V.F. Corporation (NYSE:VFC) presents a familiar investing conundrum for which I don’t have a definitive answer. The said problem is whether to buy a stock if you like its long term prospects but think it is facing near term risks. In summary, the company has some great brands that are benefiting from favorable trends in clothing fashion, but there are short term concerns with some of its end markets, and given the evaluation it’s hard to argue that there is a margin of safety for any disappointments in 2013.
V.F. Corp: A Company You Know but Don’t Know
In order to accelerate learning I will link to a previous article on V.F. Corp. Its most famous brands are The North Face, Timberland and Vans, all of which operate within the Outdoor & Action Sports segment. Its second largest segment is Jeanswear, which contains some iconic brands like Wrangler and Lee.
A breakdown of yearly profits is below. In terms of geography North America makes up 63% of sales, Europe 22% and Asia 8% and 7% for the RoW.
It was a mixed bag of performances in the largest segment. The North Face saw 11% constant currency growth in Q4. This is a good result considering that this year saw another mild winter. I suspect VFC learned a lot from last year, and it seems that it is not going to have the same inventory overhang issues as it did then.

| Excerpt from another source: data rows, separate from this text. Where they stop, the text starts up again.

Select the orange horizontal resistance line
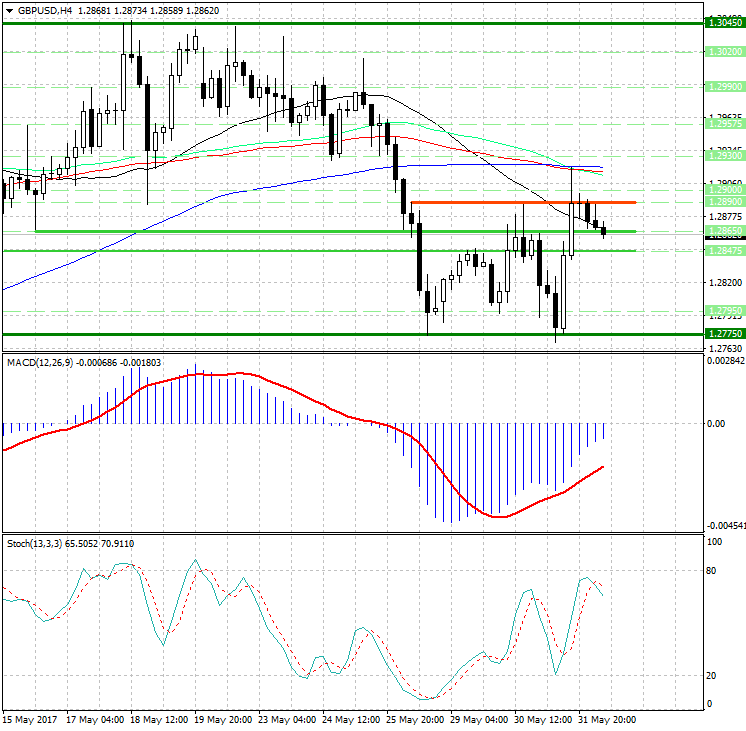 click(x=500, y=203)
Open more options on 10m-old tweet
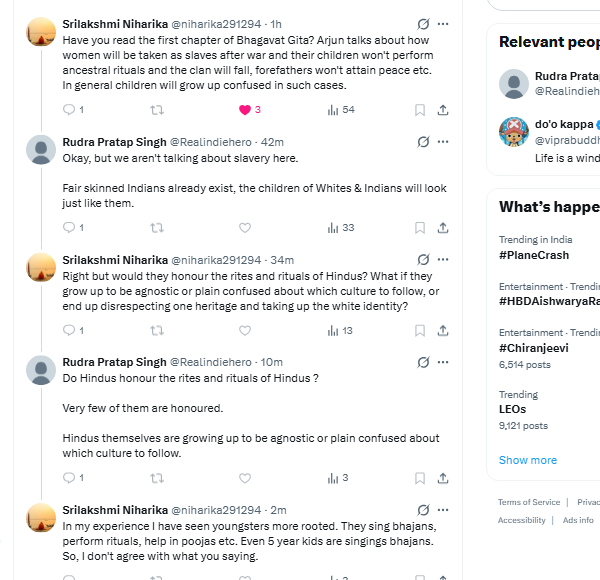This screenshot has height=580, width=600. click(443, 362)
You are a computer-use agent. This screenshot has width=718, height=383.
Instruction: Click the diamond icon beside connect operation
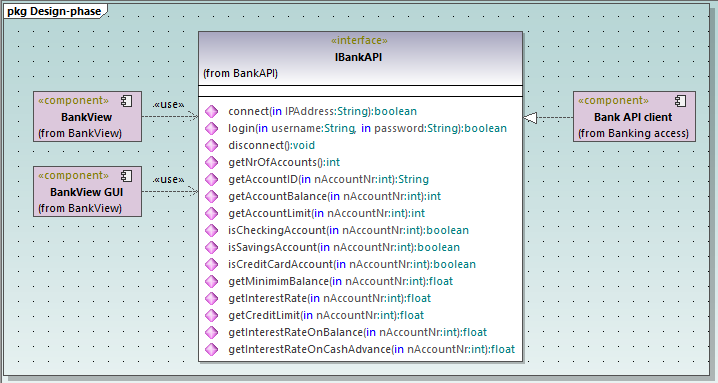point(212,111)
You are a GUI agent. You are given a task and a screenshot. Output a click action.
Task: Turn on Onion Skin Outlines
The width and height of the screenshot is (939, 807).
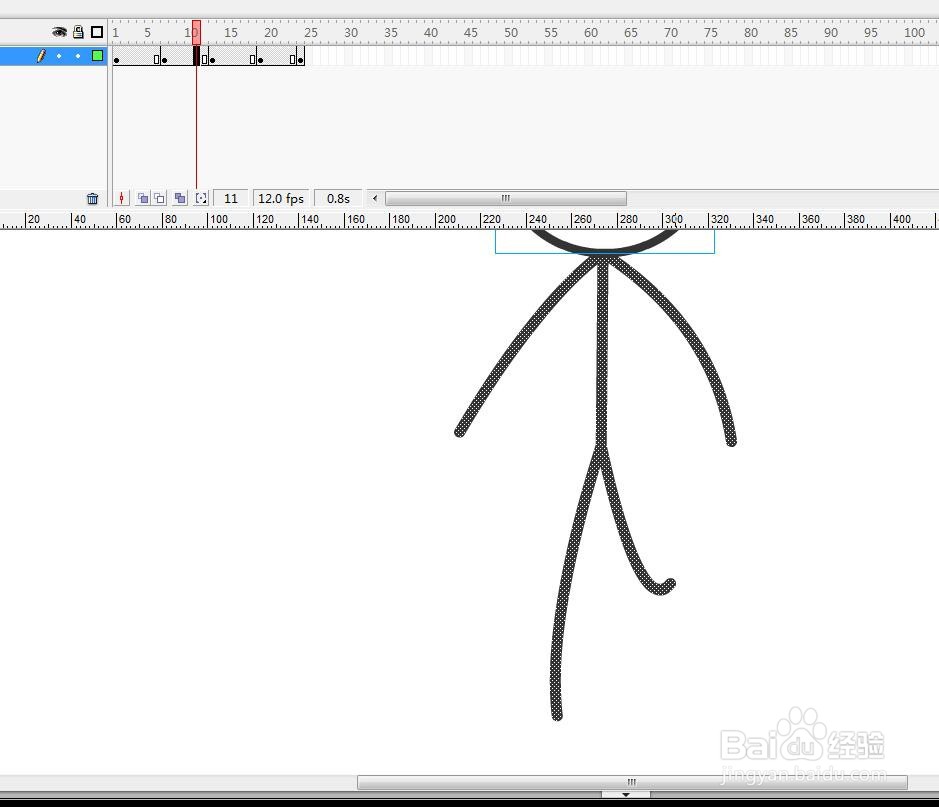point(161,198)
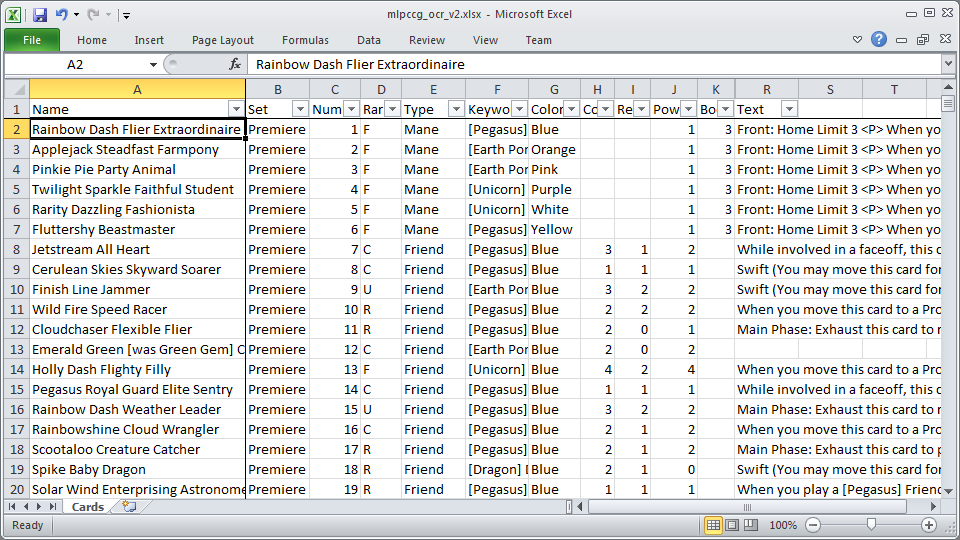Click the 100% zoom level button

[x=783, y=525]
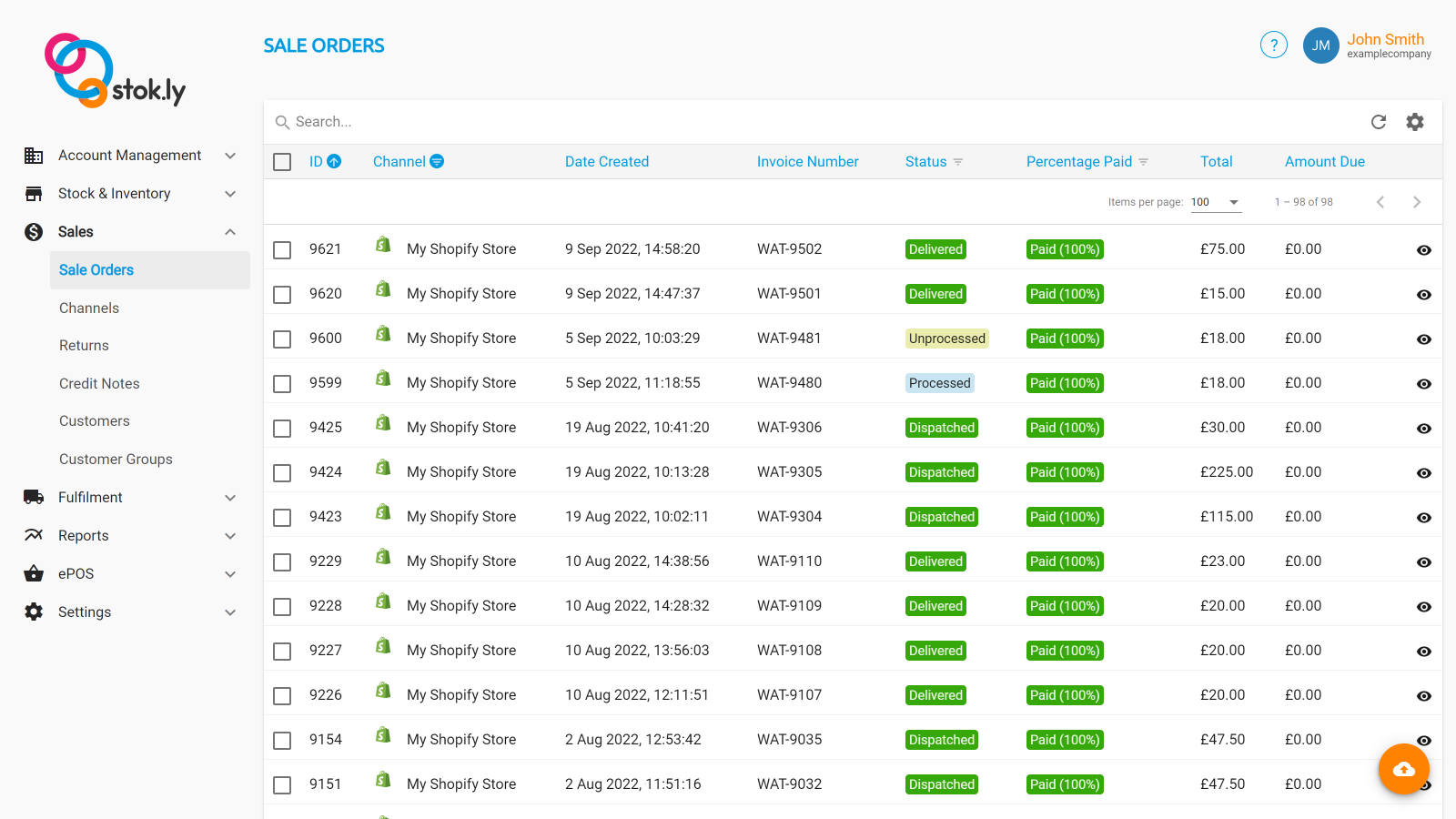Click the Amount Due column header

click(x=1324, y=162)
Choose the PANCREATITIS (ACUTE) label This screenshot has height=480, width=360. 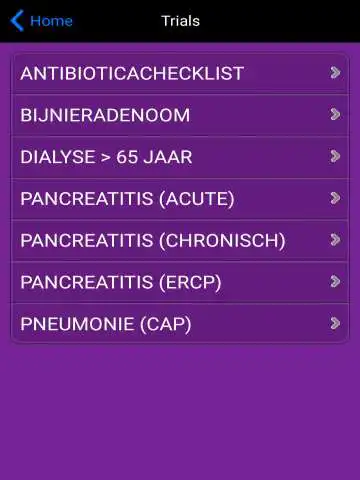127,199
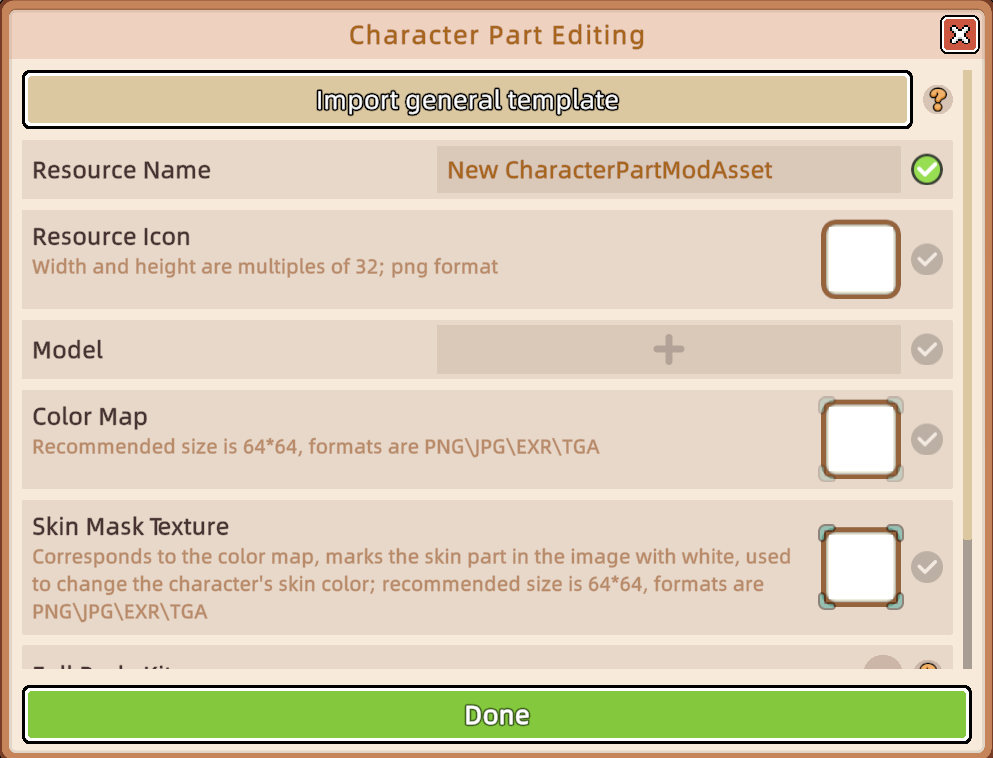Click the gray checkmark beside Color Map

tap(927, 439)
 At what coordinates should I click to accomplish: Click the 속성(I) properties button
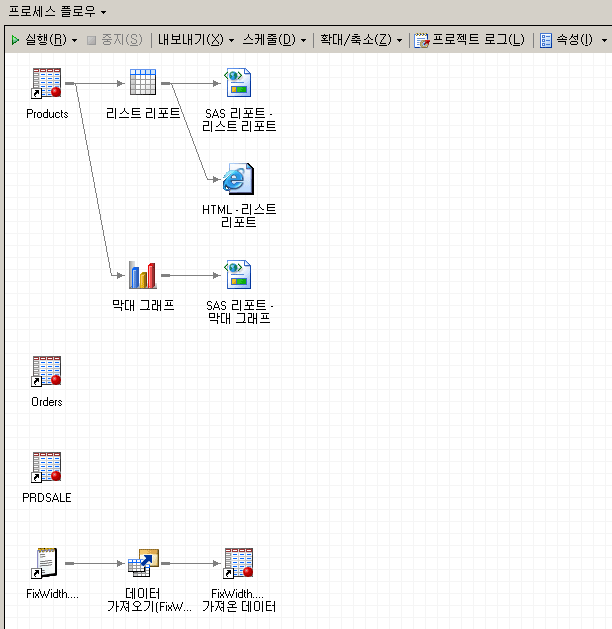567,40
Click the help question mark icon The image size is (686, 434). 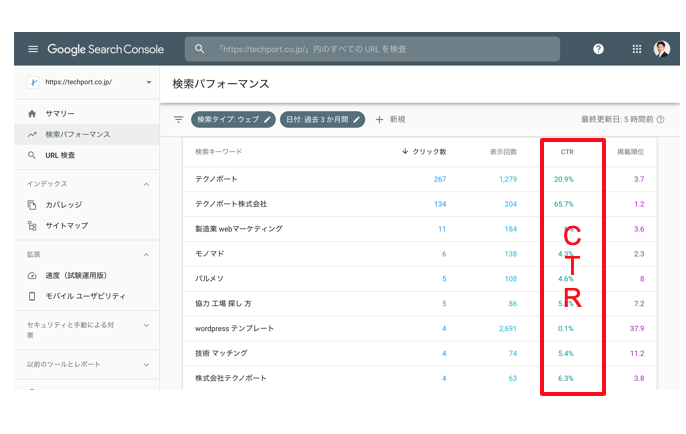[x=598, y=49]
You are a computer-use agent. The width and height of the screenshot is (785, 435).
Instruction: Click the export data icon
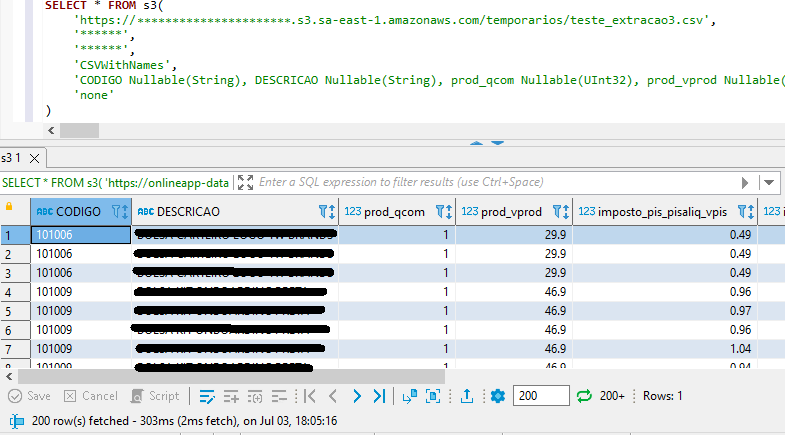pos(466,396)
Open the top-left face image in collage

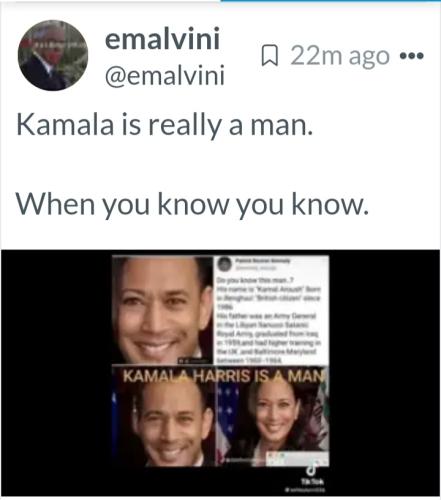(x=163, y=310)
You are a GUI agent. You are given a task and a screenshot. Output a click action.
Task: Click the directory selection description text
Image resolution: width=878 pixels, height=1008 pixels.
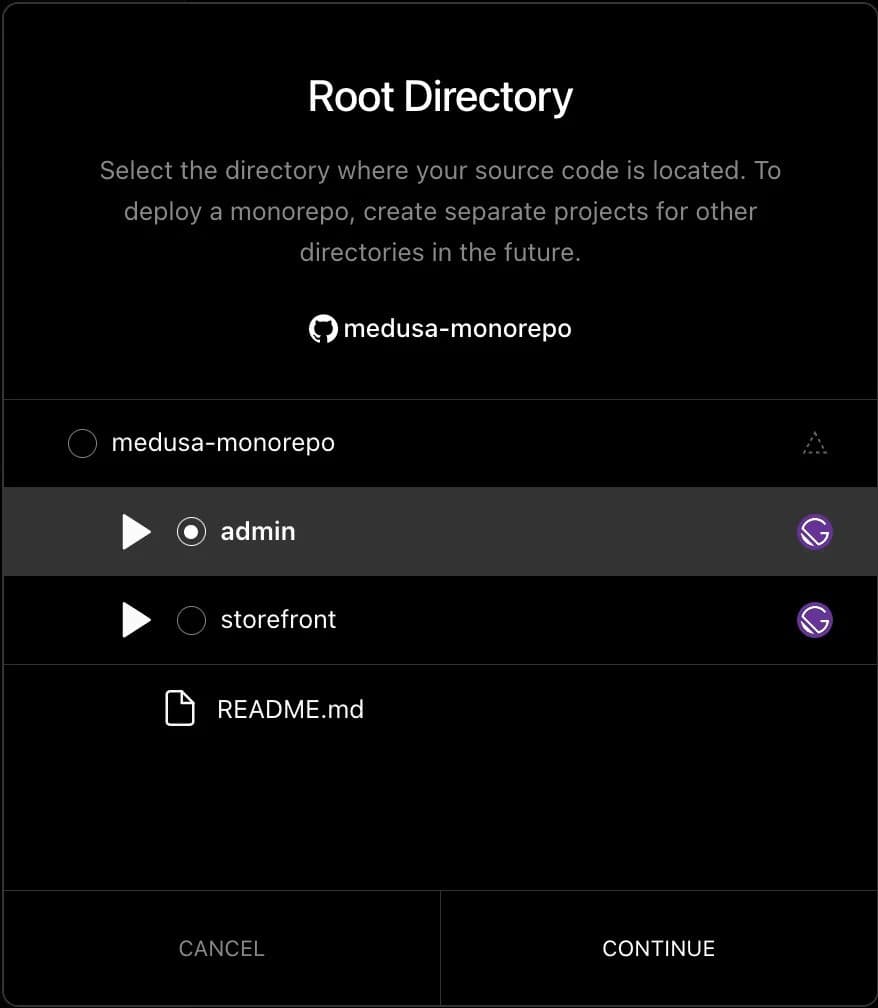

However, it was a different story at Timberland. The warm weather has certainly had an effect with Timberland, but I think the real key to its weak performance (revenues down 4% in the quarter) was more to do with its legacy strength in some weak Southern European markets. Europe is Timberland’s largest sales center, and Southern Europe is its largest market within the region. The guidance is for mid-single digit declines in Europe for Timberland, and this could prove problematic as VFC is integrating Timberland into its European operations this year.
The last of the major outdoor/sports brands is Vans, and it can seemingly do no wrong. Vans achieved 22% constant currency growth and a superb 60% growth rate in Europe alone for Q4. I think the divergence between the performance of Vans and Timberland in Europe is not only a consequence of the weather, but also due to the existing penetration rates. Vans simply has more room to grow, and its brand appeals to a demographic in tune with e-commerce.
What all three have in common is that VFC is expanding its direct-to-consumer (DTC) and online sales. It’s a good way to try ad sales in a difficult marketplace. In fact, DTC revenues now make up 21% of revenues with the number forecast to rise to 23% next year.
Blue Jeans
It was a mixed story with Jeanswear too. Revenues were only up 4% in constant currency for Q4, but profits rose 53% in the quarter and over 13% in the year. Much of this is due to relatively cheaper cotton prices, and investors should be wary of expecting the same improvements this year.
A good way to think about this is to compare VFC’s Jeanswear division with The Jones Group Inc. (NYSE:JNY). The latter’s gross margins are materially moved around by cotton prices, and we can see the inverse relationship in the following chart.
Cotlook A-Index Cotton Price data by YCharts
The underlying picture was mixed in the quarter with Wrangler revenues up 5% but Lee flat. The latter is facing pricing and top-line pressures from its distribution channels in North America (many of which are troubled mid-market dept stores), while in Asia the moderation in growth has produced an inventory build-up.